## PROBLEM DESCRIPTION
Revise the lines starting at "Keyless uitzetten….. en" and ending at "Contact [menuitem] (106, 4)", replacing "achterbumper" with "voorbumper" and leaving everything else unchanged.
— Begin GIVEN DATA —
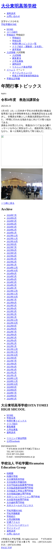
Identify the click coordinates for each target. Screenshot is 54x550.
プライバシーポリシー (18, 525)
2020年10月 (12, 384)
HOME (10, 29)
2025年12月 (12, 235)
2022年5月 (12, 337)
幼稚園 (10, 473)
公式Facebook (13, 441)
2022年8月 (12, 329)
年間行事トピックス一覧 (24, 43)
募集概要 (11, 426)
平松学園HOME (9, 24)
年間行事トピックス (17, 421)
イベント (11, 70)
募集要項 (16, 58)
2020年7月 (12, 393)
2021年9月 (12, 358)
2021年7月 (12, 361)
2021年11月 (12, 352)
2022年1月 (12, 346)
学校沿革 (16, 41)
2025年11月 (12, 238)
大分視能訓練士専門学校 (19, 494)
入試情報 (11, 52)
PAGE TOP (6, 547)
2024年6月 (12, 273)
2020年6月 (12, 396)
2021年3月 (12, 369)
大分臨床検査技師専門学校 (20, 488)
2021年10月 (12, 355)
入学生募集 (17, 61)
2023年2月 (12, 314)
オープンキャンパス (22, 73)
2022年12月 (12, 320)
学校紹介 (11, 35)
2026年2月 (12, 230)
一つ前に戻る (7, 203)
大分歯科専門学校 (15, 502)
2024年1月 (12, 288)
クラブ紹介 (12, 424)
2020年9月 (12, 387)
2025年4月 (12, 256)
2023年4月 (12, 308)
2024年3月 (12, 282)
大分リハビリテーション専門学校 (23, 496)
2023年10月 (12, 297)
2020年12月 (12, 378)
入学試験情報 (13, 519)
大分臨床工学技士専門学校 (20, 491)
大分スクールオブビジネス (20, 505)
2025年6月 (12, 250)
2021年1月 (12, 375)
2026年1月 (12, 233)
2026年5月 (12, 221)
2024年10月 (12, 270)
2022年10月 (12, 323)
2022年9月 (12, 326)
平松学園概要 (13, 513)
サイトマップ (13, 528)
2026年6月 (12, 218)
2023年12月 (12, 291)
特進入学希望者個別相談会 (25, 75)
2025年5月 (12, 253)
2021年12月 (12, 349)
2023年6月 (12, 302)
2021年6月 (12, 364)
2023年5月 (12, 305)
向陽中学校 (12, 476)
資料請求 (11, 13)
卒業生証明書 (13, 78)
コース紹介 (12, 32)
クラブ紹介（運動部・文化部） (27, 46)
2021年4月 (12, 367)
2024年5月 (12, 276)
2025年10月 (12, 241)
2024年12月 (12, 267)
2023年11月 (12, 294)
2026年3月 (12, 227)
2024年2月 (12, 285)
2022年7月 (12, 332)
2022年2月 (12, 343)
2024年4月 (12, 279)
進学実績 (16, 49)
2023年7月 (12, 300)
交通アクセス (13, 522)
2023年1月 (12, 317)
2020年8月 (12, 390)
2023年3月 (12, 311)
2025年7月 (12, 247)
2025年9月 (12, 244)
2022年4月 (12, 340)
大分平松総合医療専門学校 (20, 485)
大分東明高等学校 (19, 5)
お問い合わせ (13, 16)
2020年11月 (12, 381)
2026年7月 (12, 215)
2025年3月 (12, 259)
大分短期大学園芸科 (17, 482)
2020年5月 (12, 399)
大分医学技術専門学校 (18, 499)
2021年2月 (12, 372)
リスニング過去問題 (22, 67)
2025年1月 (12, 265)
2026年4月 (12, 224)
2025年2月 (12, 262)
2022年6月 (12, 334)
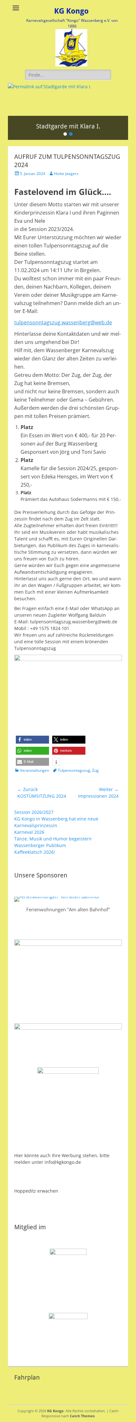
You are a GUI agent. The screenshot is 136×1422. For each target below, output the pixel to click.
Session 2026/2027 (33, 812)
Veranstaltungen (34, 770)
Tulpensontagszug (74, 770)
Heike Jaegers (66, 173)
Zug (95, 770)
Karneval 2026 (29, 832)
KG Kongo (71, 11)
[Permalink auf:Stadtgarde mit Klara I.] (68, 99)
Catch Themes (82, 1415)
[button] (32, 740)
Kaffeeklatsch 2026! (34, 852)
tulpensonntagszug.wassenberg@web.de (63, 322)
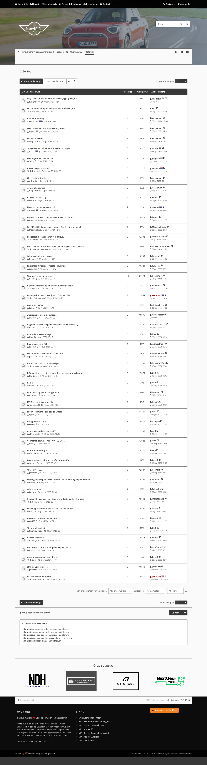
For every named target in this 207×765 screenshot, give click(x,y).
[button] (185, 81)
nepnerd (156, 469)
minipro (156, 421)
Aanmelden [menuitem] (185, 4)
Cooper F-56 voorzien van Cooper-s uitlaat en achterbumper (55, 499)
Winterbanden (34, 489)
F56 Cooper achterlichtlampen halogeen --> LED (49, 547)
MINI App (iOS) (86, 729)
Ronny (32, 278)
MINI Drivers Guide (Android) (93, 733)
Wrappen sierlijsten (36, 421)
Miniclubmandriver (40, 249)
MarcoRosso (34, 453)
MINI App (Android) (89, 736)
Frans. (32, 200)
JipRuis (32, 308)
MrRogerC (33, 395)
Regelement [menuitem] (91, 4)
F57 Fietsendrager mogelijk (40, 402)
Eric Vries (33, 492)
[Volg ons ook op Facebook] (176, 52)
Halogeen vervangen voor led (41, 207)
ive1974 (32, 318)
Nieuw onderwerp (32, 81)
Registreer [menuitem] (170, 4)
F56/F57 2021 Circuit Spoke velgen (43, 363)
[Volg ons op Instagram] (187, 52)
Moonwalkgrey (35, 230)
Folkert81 (33, 102)
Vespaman (157, 118)
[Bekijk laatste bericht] (166, 98)
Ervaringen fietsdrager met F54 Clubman (46, 266)
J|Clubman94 (37, 298)
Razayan (156, 256)
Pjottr (31, 414)
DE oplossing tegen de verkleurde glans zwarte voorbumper (55, 373)
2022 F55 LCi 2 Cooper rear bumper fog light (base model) (54, 227)
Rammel (31, 383)
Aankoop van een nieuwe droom (42, 557)
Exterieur (26, 71)
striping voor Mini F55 (37, 567)
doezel (32, 151)
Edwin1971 (34, 121)
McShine (35, 366)
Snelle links (23, 4)
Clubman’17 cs (35, 327)
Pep (154, 450)
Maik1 (32, 511)
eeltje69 (156, 158)
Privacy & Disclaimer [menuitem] (71, 4)
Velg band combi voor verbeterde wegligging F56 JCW (52, 98)
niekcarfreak (158, 305)
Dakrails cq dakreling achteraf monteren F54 (48, 460)
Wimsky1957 (34, 540)
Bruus (31, 220)
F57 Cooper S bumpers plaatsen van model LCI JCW (51, 109)
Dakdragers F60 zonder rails (40, 158)
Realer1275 (157, 275)
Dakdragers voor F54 (37, 344)
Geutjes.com (49, 753)
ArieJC (31, 181)
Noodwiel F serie (35, 138)
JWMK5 (35, 239)
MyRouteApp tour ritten (89, 717)
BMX (154, 372)
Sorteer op (139, 590)
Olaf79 (32, 424)
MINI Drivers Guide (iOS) (91, 725)
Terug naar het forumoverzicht (36, 612)
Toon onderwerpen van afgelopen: (91, 590)
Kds (33, 111)
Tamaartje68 (34, 405)
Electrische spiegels (36, 178)
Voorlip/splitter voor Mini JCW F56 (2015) (46, 441)
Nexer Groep (34, 753)
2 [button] (181, 81)
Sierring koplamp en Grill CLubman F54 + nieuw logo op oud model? (59, 480)
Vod (154, 382)
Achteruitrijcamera (36, 188)
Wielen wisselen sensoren (39, 256)
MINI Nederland (86, 740)
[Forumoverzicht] (34, 29)
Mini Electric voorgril (37, 450)
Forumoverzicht (27, 700)
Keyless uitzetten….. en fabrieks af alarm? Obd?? (50, 217)
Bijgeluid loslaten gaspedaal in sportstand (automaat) (52, 324)
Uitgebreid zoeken (187, 24)
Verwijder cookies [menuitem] (157, 700)
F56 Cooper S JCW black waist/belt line (45, 354)
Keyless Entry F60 (35, 538)
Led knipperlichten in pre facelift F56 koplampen (50, 509)
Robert (155, 197)
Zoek (181, 24)
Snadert (32, 347)
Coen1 (155, 460)
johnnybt (33, 472)
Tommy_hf (36, 171)
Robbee (32, 259)
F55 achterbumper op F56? (39, 576)
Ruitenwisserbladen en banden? (42, 518)
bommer (156, 392)
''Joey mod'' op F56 (36, 528)
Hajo (31, 337)
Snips (31, 161)
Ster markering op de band (40, 276)
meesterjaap (158, 498)
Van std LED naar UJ (36, 198)
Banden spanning (35, 118)
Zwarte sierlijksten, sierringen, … (42, 315)
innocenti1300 (159, 236)
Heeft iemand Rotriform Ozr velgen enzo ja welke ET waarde (55, 246)
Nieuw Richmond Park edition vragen (45, 412)
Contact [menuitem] (106, 4)
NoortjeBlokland (36, 531)
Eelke (31, 269)
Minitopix (33, 550)
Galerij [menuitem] (36, 4)
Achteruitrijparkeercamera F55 (42, 431)
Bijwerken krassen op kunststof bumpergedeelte (50, 286)
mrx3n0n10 (157, 547)
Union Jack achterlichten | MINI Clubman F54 (48, 295)
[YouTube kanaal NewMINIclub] (182, 52)
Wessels (32, 463)
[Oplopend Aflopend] (175, 591)
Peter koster (158, 314)
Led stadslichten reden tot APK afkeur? (45, 237)
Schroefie (156, 295)
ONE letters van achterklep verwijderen (46, 128)
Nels (31, 443)
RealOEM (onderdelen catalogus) (93, 721)
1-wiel (34, 502)
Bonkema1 (36, 288)
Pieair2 (32, 131)
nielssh (32, 482)
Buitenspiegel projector (38, 168)
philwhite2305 (35, 356)
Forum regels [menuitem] (50, 4)
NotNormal (34, 376)
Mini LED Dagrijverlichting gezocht (43, 392)
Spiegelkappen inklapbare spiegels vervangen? (49, 148)
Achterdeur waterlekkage (39, 334)
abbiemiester (35, 434)
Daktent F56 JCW (35, 305)
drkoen (32, 210)
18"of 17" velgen (35, 470)
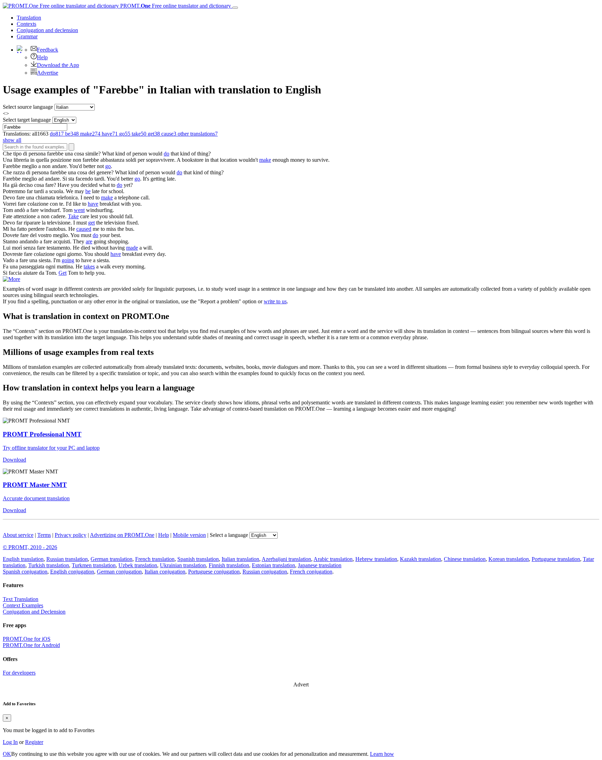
— End GIVEN DATA —
## THE COMPLETED TASK
Keyless uitzetten….. en fabrieks af alarm? Obd?? (50, 217)
Bijgeluid loslaten gaspedaal in sportstand (automaat) (52, 324)
Uitgebreid zoeken (187, 24)
Verwijder cookies [menuitem] (157, 700)
F56 Cooper S JCW black waist/belt line (45, 354)
Keyless Entry F60 (35, 538)
Led knipperlichten in pre facelift F56 koplampen (50, 509)
Robert (155, 197)
Zoek (181, 24)
Snadert (32, 347)
Coen1 (155, 460)
johnnybt (33, 472)
Tommy_hf (36, 171)
Robbee (32, 259)
F55 voorbumper op F56? (39, 576)
Ruitenwisserbladen en banden? (42, 518)
bommer (156, 392)
''Joey mod'' op F56 (36, 528)
Hajo (31, 337)
Snips (31, 161)
Ster markering op de band (40, 276)
meesterjaap (158, 498)
Van std LED naar UJ (36, 198)
Banden spanning (35, 118)
Zwarte sierlijksten, sierringen, … (42, 315)
innocenti1300 (159, 236)
Heeft iemand Rotriform Ozr velgen enzo ja welke ET waarde (55, 246)
Nieuw Richmond Park edition vragen (45, 412)
Contact [menuitem] (106, 4)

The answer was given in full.